The horse battle of wills - Boxing

The day has arrived – you’re off to the horse show, everything is packed, you just need to get your horse into the trailer. Easier said than done! Your horse refuses. He simply won’t budge. As frustrating as it is for you, it is likely to be ten times more stressful for your horse. Not only is he reluctant to go in, he is likely to be sensing your frustration at his behaviour.

So what causes it?

Some horse trainers believe that a horse’s natural ingrained instincts warn them of any situation that may put them in peril – an enclosed space that will confine them and restrict movement is not seen as a positive and inviting scenario! Entering this small space goes against a horse’s instincts. Another factor is the possibility of a stressful experience in the past that the horse does not want to repeat and will avoid at all costs. He may have had a bumpy ride, too many sudden stops, loud noises or an accident in the trailer resulting in psychological trauma. Then there is the issue of mixed signals you may be sending. On one hand if you are too timid and lack confidence your horse may read this as a sign that you are nervous, and give him reason to be afraid. On the other hand if you are too pushy and determined to get him in, he may see this as a battle of wills and take up the challenge of being stubborn.
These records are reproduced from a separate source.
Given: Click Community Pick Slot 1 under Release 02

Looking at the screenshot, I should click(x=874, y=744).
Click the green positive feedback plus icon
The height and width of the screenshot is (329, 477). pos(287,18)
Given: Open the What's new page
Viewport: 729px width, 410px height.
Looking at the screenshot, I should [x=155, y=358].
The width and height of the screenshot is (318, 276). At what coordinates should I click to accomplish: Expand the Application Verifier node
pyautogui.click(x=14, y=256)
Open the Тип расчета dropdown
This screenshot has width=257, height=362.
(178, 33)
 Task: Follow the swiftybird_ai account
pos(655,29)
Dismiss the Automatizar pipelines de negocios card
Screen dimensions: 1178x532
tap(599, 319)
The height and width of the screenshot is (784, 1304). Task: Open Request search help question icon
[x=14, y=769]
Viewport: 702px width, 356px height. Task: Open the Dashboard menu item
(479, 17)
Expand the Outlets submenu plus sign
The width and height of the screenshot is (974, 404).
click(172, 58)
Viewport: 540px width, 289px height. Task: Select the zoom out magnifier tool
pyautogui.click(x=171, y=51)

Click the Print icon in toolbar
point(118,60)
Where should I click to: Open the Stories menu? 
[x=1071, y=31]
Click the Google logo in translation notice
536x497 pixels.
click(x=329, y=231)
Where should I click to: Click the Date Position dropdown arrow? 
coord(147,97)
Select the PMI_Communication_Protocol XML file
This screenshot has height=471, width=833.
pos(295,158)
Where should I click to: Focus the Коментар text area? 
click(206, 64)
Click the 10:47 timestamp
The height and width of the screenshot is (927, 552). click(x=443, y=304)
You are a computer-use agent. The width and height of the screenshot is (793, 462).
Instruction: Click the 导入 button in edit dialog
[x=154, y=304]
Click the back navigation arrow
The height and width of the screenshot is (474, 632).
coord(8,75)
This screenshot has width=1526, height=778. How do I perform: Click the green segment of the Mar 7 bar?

What can be done? The Do’s and Don’ts:


  • Allow your horse to familiarize himself gradually with the trailer – leave it open and nearby, feed your horse on the ramp or near to it.
  • Create a comfortable environment for loading – if your horse is bothered by the thud of a ramp, put padding across it. Always leave the front door of the box open so that he can see through it and is not going into a dark closed up space.
  • Back up your trailer to a smaller, fenced space – this helps to give the horse no option to bolt.
  • Reward – have someone hold out a food bowl with his favourite food in it and gradually retreat into the box as he comes forward, allowing him a small nibble as he goes in. Give him lots of praise and reassurance and a special treat such as apples or carrots when he is in the box
  • Be patient – as hard as it sounds, allow plenty of time for boxing
  • Be confident - calmly lead him as far as you can without stopping or looking at him.
  • Send your horse in a circle around you directly behind the open trailer.
  • Lift his foot and place it on the ramp if he is nervous of taking the first step – once he sees that it is stable and feels ok, it should be easier to encourage him to go in.
  • Use a lead rope, not a long line, so you can keep your horse fairly close to you.
  • Encourage your horse if he stops to smell or look at the trailer - recognize it as a sign that he’s trying.
  • Circle in both directions behind the trailer to help him become comfortable with being worked from either side.
  • Use nature to help: Chamomile is well suited to horses that seem angry and irritable but still sensitive. This homeopathic ingredient suits symptoms that tend to worsen in the open wind. Kali phos is suited to horses that seem overworked, stressed or anxious disposition, while Cina is a homeopathic remedy suited to horses that cannot bear to be touched or observed, or that show signs of obstinacy. (Particularly useful in addressing deep-rooted issues arising from past abuse or a bad experience).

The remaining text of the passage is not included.